С. М. Храмовнин рассказывает свою биографию, прибегая к описанной выше официальной схеме репрезентации. Он пишет: «…жил до революции плохо». В большой семье отца все работали по найму и «все переносили от бывших кулаков». Е1аконец-то автор письма «дождался той светлой жизни, которую нам показал т. Ленин». После революции Храмовнин служил в Красной Армии, участвовал в организации колхоза в 1929 году, работал на заводе имени В. М. Молотова в Архангельске. Рассказывая о своей «счастливой жизни», он подчеркивает: «Сперва я жил хорошо. Хлеба хватало. Я думаю, что тов. Сталин вывел нас истой кабалы, в которой жили несколько лет наши отцы». Однако вскоре, подорвав здоровье, автор письма и его семья оказались на грани голодной смерти. «Думаю, что придется помереть зголоду», — замечает он. Затем описывает «счастливую советскую жизнь»: «Была одежда. Все пришлось променять на хлеб в колхозе, так что и ноги не носят. Выдают 7 кг. хлеба на 5 детей, на 7 человек. Как хошь живи». Думая о самоубийстве, автор письма тем не менее выражал надежду, что «наш учитель и вождь трудящихся не покинет и даст разъяснения». В этом письме предпринята попытка примирить две описанные выше противоположные системы аргументации. В этом отношении перед каргопольским крестьянином стояла непростая задача. Как представляется, С. М. Храмовнин хотел схитрить: с одной стороны, он использовал идеологические клише советской пропаганды, дабы продемонстрировать свою лояльность сталинской системе, с другой, описывал свое бедственное положение, чтобы получить конкретную помощь. Однако автору не хватило ни аналитических способностей, ни элементарной грамотности для того, чтобы правдоподобно соединить две противоположные оценки методов строительства социализма. Вопреки его намерениям, письмо по своей сути стало зеркалом глубоких противоречий, существующих в советском обществе.

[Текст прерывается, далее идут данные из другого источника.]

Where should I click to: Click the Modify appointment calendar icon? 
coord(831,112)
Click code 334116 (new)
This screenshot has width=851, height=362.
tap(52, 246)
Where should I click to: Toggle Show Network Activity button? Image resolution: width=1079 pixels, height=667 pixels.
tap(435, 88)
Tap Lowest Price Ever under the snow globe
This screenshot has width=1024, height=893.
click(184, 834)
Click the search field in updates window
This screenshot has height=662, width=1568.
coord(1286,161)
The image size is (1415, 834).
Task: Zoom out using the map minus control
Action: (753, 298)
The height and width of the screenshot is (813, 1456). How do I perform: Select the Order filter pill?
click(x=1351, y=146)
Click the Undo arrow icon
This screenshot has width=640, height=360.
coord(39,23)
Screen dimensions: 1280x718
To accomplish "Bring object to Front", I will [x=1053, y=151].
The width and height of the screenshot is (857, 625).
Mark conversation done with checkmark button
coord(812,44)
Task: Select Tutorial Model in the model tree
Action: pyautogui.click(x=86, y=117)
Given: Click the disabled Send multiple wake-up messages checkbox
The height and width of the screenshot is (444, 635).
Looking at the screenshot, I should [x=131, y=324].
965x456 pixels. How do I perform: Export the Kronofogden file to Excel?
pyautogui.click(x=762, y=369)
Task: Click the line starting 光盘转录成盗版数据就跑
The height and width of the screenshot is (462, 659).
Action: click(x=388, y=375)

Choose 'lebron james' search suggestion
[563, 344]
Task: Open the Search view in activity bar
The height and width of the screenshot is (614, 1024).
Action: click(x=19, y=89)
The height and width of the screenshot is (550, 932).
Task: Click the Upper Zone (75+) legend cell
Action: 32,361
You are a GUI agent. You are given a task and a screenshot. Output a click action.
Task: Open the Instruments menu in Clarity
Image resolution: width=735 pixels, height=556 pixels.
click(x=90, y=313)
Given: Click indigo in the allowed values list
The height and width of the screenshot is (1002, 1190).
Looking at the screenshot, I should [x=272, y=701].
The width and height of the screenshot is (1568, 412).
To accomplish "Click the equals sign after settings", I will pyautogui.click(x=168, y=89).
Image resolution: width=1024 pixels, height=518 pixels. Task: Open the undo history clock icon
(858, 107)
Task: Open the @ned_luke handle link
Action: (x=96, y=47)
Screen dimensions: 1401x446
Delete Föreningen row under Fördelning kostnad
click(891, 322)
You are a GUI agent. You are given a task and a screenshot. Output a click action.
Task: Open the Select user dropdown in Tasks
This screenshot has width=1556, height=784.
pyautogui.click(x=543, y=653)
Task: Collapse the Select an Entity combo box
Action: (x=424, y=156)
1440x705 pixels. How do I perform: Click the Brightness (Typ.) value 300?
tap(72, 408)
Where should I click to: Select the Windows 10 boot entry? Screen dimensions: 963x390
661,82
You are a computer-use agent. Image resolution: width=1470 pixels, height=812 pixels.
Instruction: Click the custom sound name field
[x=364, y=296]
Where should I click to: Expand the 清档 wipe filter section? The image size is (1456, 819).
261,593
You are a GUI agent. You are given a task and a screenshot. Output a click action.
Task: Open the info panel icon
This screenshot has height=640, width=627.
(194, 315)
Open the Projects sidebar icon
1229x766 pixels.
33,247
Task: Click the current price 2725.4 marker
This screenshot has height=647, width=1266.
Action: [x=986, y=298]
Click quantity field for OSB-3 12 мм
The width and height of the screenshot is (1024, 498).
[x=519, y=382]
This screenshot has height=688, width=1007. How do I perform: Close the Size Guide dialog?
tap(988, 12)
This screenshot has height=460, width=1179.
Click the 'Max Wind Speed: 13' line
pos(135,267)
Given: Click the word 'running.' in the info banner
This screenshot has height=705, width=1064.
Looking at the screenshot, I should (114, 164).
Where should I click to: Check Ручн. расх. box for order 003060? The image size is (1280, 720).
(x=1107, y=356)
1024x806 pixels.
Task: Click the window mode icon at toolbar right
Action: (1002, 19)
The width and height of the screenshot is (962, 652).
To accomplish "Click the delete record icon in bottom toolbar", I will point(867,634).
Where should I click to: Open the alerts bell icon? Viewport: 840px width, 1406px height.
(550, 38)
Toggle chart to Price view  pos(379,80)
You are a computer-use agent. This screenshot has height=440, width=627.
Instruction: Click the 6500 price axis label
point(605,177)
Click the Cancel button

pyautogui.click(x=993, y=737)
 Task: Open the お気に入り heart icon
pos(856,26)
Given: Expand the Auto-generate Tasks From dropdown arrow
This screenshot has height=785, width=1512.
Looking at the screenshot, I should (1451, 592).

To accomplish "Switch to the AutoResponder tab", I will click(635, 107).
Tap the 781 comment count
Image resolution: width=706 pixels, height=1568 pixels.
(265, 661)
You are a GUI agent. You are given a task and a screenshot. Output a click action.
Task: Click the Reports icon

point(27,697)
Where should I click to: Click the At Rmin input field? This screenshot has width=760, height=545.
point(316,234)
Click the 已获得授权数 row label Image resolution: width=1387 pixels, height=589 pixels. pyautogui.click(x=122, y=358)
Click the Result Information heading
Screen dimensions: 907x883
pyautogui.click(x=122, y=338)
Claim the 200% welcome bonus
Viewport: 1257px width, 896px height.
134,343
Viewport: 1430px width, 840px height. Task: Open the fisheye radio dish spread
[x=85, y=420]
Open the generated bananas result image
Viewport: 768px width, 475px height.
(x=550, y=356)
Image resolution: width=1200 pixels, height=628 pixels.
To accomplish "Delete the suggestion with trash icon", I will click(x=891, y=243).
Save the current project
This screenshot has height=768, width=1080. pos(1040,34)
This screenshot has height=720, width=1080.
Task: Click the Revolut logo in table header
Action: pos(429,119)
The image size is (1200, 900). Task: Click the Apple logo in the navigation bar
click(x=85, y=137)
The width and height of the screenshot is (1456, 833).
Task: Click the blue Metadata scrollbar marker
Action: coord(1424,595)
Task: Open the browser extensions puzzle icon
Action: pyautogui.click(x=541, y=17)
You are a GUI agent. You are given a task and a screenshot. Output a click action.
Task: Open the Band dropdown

Но то, что не удалось полуграмотному колхознику, легко преодолел советский агитпроп. У власти имелся действенный аргумент, одинаково эффективно объясняющий как собственные промахи и неудачи, так и полунищенское существование значительной части населения страны: все «шлаки» строительства социализма можно было списать на внутренних и внешних врагов. Вопрос о истоках сталинского террора не является предметом настоящей работы. Тем не менее мы считаем необходимым подчеркнуть самовоспро-изводящийся характер репрессивного механизма, в основе которого лежала сложная система взаимосвязей между государственными, общественными и индивидуальными интересами. Немаловажную роль в формировании этих взаимосвязей играла политическая пропаганда.